• _EXCERPTED RECORDS_
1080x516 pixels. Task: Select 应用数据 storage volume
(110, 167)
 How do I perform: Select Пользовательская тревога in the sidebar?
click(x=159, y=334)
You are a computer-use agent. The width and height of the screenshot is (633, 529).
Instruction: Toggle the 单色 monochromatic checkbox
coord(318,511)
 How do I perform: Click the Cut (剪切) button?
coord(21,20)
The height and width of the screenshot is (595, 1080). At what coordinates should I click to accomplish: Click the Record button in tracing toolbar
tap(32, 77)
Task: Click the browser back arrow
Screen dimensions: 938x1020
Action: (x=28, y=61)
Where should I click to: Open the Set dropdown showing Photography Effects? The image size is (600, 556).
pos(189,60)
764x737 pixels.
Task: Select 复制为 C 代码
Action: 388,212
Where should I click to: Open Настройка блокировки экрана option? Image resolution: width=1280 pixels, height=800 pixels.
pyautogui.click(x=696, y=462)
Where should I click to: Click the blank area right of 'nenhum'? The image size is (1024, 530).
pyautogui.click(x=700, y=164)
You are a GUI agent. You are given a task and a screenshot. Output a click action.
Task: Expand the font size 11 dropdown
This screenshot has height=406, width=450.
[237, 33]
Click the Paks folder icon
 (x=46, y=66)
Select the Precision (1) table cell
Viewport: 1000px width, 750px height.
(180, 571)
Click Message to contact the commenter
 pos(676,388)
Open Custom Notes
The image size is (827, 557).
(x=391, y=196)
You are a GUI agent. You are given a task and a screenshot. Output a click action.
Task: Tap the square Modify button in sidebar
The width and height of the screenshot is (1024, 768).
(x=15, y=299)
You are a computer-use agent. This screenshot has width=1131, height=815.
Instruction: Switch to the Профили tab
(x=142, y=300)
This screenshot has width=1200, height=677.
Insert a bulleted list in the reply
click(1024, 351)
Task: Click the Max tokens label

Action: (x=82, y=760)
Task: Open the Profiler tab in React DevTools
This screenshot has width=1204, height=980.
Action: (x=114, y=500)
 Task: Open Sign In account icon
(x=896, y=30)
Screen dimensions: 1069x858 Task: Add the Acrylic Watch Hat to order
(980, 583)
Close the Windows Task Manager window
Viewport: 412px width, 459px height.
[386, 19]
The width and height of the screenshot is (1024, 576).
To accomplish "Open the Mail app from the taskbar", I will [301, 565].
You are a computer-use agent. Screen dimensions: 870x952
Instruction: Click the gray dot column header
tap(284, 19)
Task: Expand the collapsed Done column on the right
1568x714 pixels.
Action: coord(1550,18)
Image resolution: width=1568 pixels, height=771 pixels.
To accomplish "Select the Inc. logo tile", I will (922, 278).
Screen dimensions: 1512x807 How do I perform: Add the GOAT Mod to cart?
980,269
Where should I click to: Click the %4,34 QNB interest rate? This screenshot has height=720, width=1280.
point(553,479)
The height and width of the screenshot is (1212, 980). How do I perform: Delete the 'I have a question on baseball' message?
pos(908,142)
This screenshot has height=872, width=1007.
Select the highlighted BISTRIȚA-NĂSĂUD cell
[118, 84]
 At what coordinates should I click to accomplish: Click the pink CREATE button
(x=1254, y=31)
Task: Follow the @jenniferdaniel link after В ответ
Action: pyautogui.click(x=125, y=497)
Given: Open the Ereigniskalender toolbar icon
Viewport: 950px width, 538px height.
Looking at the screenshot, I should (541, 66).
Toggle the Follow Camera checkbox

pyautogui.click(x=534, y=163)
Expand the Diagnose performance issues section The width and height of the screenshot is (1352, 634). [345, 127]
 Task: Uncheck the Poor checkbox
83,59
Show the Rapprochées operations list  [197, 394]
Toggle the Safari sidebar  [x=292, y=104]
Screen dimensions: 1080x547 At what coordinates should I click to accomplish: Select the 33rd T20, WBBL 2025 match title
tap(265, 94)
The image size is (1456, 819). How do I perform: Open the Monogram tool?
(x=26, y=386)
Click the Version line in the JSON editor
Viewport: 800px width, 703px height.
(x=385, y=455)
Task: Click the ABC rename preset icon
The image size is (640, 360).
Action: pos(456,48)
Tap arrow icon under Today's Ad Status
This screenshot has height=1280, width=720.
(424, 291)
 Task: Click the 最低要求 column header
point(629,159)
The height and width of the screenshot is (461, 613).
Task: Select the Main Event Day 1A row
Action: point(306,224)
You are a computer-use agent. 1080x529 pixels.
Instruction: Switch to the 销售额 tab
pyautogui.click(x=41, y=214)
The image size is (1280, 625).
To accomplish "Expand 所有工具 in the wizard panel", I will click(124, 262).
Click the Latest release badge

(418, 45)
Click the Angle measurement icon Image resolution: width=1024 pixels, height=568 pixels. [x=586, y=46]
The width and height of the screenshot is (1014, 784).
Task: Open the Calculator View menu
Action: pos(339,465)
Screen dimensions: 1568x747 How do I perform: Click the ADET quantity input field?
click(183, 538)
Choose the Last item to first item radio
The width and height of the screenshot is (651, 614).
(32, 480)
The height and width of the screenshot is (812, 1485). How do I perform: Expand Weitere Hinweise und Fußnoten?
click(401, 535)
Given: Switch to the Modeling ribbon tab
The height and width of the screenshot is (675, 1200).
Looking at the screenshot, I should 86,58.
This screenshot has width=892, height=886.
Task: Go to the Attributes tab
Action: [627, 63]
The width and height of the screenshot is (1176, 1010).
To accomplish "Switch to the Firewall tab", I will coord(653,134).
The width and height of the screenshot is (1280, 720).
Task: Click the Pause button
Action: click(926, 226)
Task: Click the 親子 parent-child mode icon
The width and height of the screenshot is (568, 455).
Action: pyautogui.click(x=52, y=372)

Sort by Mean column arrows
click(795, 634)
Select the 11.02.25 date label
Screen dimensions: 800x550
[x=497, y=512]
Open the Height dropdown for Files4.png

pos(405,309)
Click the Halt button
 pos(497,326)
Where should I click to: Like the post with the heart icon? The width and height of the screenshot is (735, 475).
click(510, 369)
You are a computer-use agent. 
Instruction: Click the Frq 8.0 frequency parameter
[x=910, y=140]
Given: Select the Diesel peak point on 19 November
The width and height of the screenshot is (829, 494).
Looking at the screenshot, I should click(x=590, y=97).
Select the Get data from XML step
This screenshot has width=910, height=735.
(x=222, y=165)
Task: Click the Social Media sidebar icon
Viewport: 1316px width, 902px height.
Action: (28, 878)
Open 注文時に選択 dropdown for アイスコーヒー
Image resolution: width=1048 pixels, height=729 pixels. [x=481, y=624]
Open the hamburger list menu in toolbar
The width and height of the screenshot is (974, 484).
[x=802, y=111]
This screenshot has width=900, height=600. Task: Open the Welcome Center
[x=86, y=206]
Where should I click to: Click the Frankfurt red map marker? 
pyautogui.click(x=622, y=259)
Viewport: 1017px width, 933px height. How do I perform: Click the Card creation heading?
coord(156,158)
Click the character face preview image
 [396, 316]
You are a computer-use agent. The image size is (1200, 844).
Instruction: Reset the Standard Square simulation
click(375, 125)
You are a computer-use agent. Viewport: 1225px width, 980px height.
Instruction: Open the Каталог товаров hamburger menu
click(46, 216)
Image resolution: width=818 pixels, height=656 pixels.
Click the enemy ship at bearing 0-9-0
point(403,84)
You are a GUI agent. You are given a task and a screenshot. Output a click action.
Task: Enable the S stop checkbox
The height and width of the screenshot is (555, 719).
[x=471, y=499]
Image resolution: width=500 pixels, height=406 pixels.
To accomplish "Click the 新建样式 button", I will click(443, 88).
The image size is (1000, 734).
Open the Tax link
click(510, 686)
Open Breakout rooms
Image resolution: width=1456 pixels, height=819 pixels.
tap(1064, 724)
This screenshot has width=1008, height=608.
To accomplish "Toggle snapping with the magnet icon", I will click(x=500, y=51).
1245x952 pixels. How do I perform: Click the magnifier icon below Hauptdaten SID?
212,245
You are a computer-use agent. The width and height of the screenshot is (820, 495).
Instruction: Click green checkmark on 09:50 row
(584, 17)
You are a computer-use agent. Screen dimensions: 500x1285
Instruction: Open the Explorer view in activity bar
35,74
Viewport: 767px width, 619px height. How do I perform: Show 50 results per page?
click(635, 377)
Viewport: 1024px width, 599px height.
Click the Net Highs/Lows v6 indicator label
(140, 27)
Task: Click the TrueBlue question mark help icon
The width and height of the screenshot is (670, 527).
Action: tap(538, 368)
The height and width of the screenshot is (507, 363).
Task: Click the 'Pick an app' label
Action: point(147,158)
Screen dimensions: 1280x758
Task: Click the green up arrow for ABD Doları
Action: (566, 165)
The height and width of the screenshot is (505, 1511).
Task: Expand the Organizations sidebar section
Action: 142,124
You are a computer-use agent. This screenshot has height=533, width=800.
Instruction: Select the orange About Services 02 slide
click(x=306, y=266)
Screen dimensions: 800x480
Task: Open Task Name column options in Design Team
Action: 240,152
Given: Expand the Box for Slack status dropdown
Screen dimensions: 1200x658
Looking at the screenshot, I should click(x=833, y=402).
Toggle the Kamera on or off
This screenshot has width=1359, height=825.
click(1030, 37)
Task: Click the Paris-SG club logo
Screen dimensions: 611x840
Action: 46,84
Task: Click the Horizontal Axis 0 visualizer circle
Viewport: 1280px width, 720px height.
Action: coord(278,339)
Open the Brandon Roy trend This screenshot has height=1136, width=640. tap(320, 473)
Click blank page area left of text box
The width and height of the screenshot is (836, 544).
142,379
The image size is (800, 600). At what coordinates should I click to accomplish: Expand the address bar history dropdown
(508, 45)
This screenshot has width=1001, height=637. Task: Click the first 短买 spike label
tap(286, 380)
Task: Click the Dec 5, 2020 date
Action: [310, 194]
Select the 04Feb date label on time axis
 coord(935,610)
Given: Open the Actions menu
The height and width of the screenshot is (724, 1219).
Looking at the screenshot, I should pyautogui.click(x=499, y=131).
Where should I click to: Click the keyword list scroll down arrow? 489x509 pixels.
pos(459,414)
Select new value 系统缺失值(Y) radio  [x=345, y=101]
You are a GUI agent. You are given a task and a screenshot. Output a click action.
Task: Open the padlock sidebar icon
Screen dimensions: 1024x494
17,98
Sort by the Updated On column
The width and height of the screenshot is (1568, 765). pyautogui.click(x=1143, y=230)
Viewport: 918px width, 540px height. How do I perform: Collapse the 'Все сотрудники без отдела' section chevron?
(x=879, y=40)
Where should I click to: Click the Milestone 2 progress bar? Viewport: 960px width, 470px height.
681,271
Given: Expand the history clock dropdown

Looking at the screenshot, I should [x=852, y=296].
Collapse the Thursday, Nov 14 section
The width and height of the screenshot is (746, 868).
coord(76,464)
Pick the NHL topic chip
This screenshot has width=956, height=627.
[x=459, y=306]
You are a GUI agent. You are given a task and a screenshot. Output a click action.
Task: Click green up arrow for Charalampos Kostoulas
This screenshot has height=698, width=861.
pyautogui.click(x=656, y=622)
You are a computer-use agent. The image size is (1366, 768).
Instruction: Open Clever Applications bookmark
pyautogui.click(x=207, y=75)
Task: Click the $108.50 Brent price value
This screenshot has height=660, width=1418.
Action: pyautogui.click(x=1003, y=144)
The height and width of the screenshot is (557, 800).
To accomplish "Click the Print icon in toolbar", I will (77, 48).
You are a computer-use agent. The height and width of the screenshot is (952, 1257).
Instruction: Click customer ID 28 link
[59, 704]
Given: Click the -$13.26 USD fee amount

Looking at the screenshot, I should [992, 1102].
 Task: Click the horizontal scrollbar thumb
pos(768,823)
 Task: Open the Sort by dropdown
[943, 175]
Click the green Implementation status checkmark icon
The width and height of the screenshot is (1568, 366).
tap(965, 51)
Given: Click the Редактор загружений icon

• _TASK DETAILS_
In the listing, find every line with the word "from" and return it.

• _RESULT BELOW_
To accomplish "Open the Mail app from the taskbar", I will [301, 565].
Select the Get data from XML step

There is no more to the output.